A zero-day vulnerability in the Windows operating system that is reportedly under active exploitation has been recently revealed by security researchers from Google.

According to Ben Hawkes, team lead for Project Zero, Google’s elite vulnerability research team, the zero-day is supposed to be patched on November 10, which is the date of the Microsoft’s next Patch Tuesday.

The zero-day Chrome was used to encourage attackers to execute malicious code within Chrome, while the second component of this attack was the zero-day Windows, allowing malicious hackers to escape the protected container of Chrome and run code on the underlying operating system, in what security practitioners term a sandbox escape.

Microsoft was notified last week by the Google Project Zero team and gave the company seven days to patch the bug.

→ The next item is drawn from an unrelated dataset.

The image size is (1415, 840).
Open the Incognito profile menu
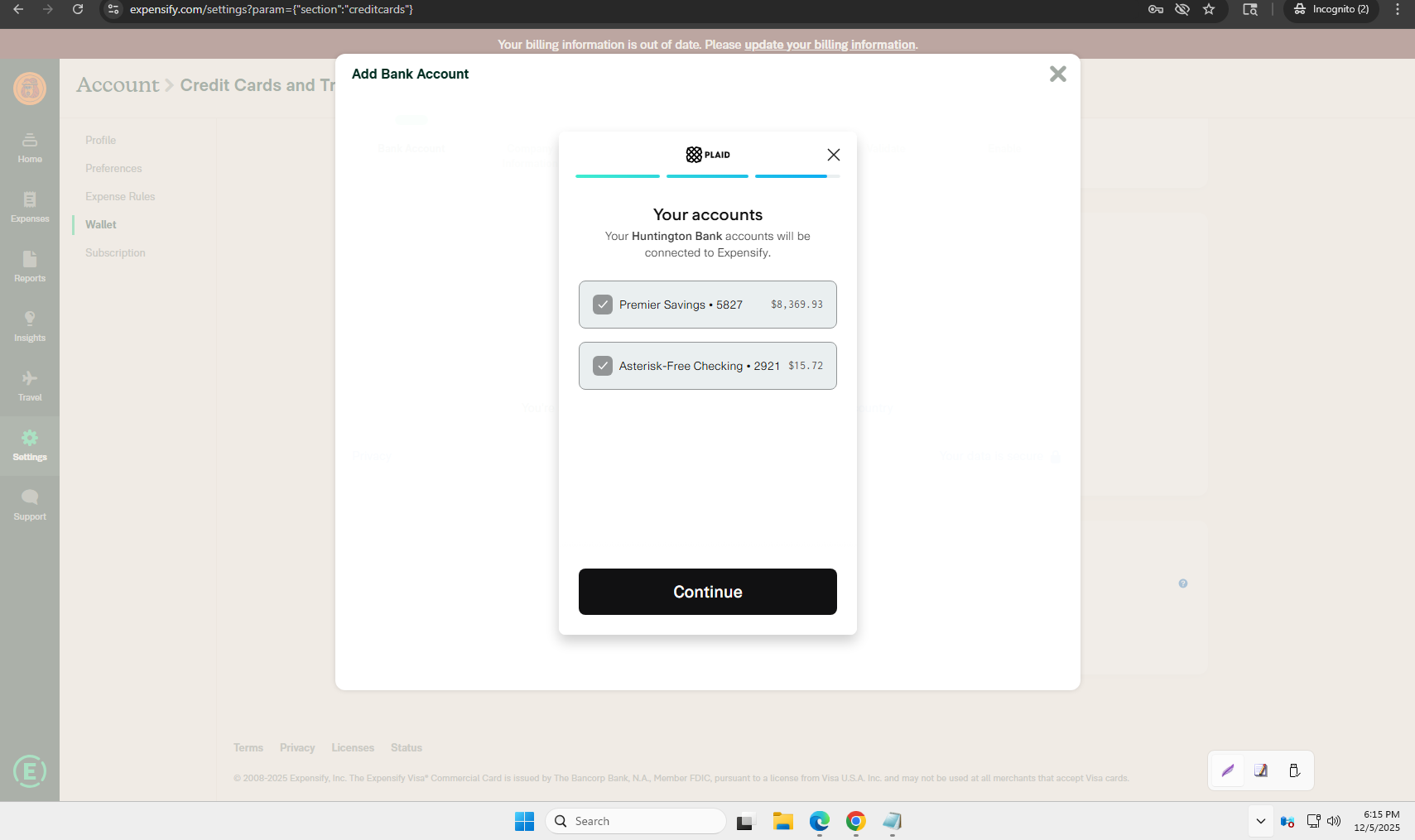click(x=1330, y=10)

Details were published today as a patch was not released by Microsoft at the time given.

The security researchers reported the source code for the vulnerability proof-of – concept exploit, which was tested on “an up-to – date Windows 10 1903 (64-bit) build.”

They note, however, that in Windows 7, the issue was possibly introduced.

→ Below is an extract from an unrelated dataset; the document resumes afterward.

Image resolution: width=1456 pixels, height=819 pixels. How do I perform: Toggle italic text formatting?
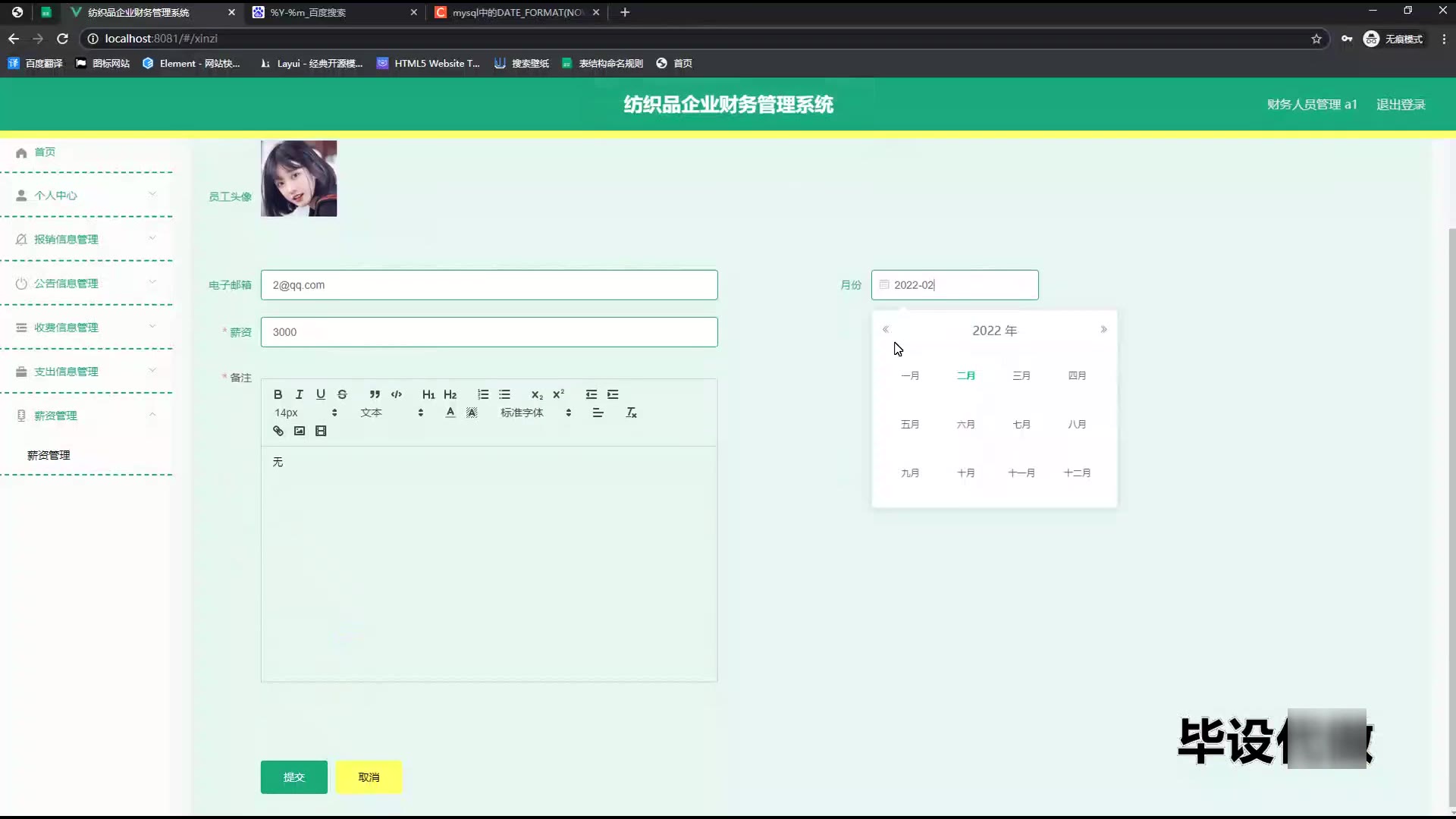[299, 394]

The vulnerability impacts all versions of Windows between Windows 7 and the new Windows 10 release, according to the report.

“A crash is easiest to reproduce with Special Pools enabled for cng.sys, but even in the default configuration the corruption of 64kB of kernel data will almost surely crash the system shortly after running the exploit,” Jurczyk says

In targeted attacks, the vulnerability seems to have been targeted, but not in events linked to the U.S. election.

“Microsoft has a customer commitment to investigate reported security issues and update impacted devices to protect customers. While we work to meet all researchers’ deadlines for disclosures, including short-term deadlines like in this scenario, developing a security update is a balance between timeliness and quality, and our ultimate goal is to help ensure maximum customer protection with minimal customer disruption,” a Microsoft spokesperson said, replying to a SecurityWeek inquiry.